== Records provided ==

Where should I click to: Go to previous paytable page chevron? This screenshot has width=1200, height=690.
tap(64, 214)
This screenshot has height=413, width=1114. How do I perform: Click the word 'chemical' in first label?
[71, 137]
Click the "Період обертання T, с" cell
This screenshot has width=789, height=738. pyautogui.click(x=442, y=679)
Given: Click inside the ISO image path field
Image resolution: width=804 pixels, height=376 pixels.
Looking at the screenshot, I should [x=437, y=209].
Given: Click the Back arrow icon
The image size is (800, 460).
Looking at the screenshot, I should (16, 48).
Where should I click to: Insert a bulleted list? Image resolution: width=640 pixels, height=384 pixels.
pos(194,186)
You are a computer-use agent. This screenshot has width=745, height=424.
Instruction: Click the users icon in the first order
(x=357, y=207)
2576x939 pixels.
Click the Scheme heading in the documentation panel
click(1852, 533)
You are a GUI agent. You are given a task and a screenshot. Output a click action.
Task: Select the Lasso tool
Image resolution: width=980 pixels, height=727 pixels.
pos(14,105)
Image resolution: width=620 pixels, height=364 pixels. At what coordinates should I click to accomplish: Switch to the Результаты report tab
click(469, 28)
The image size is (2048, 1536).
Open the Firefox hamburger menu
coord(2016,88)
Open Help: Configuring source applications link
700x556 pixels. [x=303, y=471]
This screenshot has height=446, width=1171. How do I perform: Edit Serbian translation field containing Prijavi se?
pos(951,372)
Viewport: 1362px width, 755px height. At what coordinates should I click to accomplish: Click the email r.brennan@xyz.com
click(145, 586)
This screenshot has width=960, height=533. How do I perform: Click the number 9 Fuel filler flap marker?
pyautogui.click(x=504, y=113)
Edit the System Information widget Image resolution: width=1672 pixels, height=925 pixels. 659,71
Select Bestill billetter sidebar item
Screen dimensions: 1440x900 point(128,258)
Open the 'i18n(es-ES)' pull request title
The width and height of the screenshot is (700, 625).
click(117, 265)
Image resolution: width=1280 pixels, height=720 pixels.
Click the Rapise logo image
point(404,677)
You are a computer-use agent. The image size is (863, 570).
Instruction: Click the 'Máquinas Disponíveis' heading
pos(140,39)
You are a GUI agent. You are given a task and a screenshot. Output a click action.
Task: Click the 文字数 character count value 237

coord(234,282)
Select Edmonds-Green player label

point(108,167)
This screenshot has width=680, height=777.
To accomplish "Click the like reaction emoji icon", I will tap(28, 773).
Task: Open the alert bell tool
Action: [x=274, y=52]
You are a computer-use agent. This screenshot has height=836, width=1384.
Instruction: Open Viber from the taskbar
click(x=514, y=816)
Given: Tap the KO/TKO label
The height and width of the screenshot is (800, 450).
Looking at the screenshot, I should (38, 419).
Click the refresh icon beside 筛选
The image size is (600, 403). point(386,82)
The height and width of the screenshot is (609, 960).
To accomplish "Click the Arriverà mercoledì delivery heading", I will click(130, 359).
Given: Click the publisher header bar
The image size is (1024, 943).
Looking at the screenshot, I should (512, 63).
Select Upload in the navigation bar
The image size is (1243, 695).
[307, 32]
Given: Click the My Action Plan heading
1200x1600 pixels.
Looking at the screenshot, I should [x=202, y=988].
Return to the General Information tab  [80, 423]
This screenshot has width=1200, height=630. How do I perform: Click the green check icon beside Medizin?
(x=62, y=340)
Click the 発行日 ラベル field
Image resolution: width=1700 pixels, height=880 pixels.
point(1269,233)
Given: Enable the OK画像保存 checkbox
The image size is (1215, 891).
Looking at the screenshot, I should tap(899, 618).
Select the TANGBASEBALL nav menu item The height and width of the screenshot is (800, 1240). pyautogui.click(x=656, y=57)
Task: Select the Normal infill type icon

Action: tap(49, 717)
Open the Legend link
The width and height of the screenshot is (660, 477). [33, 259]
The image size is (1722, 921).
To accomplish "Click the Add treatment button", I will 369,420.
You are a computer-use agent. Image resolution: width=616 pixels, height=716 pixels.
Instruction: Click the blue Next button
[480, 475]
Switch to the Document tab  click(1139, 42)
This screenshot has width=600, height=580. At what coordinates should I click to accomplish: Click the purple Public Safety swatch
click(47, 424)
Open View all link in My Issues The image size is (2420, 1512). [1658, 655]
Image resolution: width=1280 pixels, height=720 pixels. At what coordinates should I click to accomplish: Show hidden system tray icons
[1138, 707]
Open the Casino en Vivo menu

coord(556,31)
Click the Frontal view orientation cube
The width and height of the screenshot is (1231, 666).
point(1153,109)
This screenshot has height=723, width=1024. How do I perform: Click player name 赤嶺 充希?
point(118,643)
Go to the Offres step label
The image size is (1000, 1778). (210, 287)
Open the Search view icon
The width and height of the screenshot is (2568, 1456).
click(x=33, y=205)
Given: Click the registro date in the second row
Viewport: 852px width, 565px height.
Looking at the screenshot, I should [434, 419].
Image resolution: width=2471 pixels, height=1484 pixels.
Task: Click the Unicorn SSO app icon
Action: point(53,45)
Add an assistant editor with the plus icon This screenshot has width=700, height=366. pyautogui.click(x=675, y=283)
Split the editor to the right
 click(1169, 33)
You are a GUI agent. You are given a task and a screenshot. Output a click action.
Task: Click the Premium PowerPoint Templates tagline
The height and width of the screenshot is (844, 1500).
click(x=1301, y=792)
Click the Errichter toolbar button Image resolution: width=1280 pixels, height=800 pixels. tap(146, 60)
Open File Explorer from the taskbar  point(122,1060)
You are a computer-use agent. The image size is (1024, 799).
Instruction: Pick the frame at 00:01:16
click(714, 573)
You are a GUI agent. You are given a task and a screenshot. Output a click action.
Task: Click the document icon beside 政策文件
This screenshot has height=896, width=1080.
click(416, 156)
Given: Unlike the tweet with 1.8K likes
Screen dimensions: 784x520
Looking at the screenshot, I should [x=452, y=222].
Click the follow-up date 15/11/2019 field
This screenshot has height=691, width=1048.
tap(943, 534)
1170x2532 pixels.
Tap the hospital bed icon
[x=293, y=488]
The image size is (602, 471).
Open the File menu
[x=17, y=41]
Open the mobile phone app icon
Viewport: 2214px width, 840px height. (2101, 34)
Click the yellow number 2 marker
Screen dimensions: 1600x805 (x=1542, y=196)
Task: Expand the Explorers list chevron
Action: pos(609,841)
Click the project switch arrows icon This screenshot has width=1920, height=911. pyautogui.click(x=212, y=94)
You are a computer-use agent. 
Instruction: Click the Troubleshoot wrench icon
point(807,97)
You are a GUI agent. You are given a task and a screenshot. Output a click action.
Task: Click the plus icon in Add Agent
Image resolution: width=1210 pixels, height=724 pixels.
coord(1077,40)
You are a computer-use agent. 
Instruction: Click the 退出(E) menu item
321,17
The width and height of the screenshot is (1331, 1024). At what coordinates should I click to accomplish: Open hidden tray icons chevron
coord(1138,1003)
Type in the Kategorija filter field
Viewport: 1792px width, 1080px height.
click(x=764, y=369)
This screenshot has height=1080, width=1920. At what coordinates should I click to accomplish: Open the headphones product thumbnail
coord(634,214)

===

▸ Exercise instructions:
Reproduce every line verbatim from the one containing "Click the yellow number 2 marker" through the one containing "point(807,97)", including both of those lines.

▸ Task response:
Click the yellow number 2 marker
Screen dimensions: 1600x805 (x=1542, y=196)
Task: Expand the Explorers list chevron
Action: pos(609,841)
Click the project switch arrows icon This screenshot has width=1920, height=911. pyautogui.click(x=212, y=94)
You are a computer-use agent. 
Instruction: Click the Troubleshoot wrench icon
point(807,97)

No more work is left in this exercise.